**Testo fornito**
◆ ◆ ◆ ◆ ◆ ◆ ◆
Ieri sera uno dei miei allievi mi ha chiesto di parlare di improvvisazione. Ho dovuto interrompere il lavoro che facevamo e mettermi a raccontare, ma soprattutto a spiegare. Non sapendo da dove iniziare, ho preso il volumetto della Tesi di un mio amico di Bologna, per cercare un aiuto, almeno a livello di concetti.

Paradosso, incontro con lo stupore, estetica dell'imperfezione. La definizione dell'improvvisare ricondotta a cinque condizioni: inseparabilità, originalità, estemporaneità, irreversibilità, responsività.

L'improvvisazione jazz si fonda su un paradosso: un musicista si presenta sul palco così ben preparato da consentire all'istinto e all'emozione di spingere le capacità tecniche a esplorare l'ignoto. E' «il suono della sorpresa» che egli cerca.
◆ ◆ ◆ ◆ ◆ ◆ ◆
**Materiale fornito**
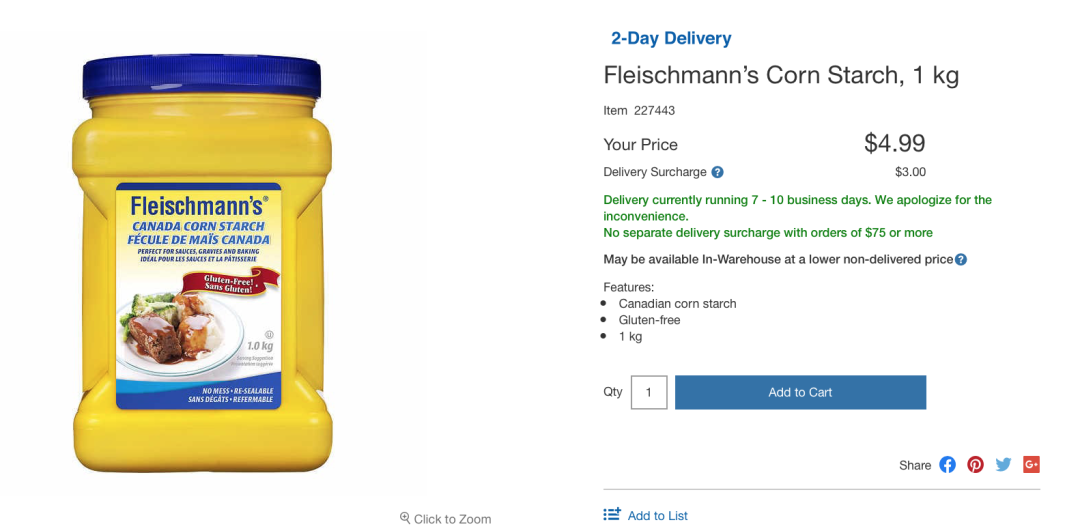Image resolution: width=1080 pixels, height=531 pixels.
Task: Click the Add to List icon
Action: pos(612,515)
◆ ◆ ◆ ◆ ◆ ◆ ◆
**Consegna**
Traduci in inglese questa frase del testo sull'improvvisazione: "Ieri sera uno dei miei allievi mi ha chiesto di parlare di improvvisazione."

**Risposta attesa**
Last night one of my students asked me to talk about improvisation.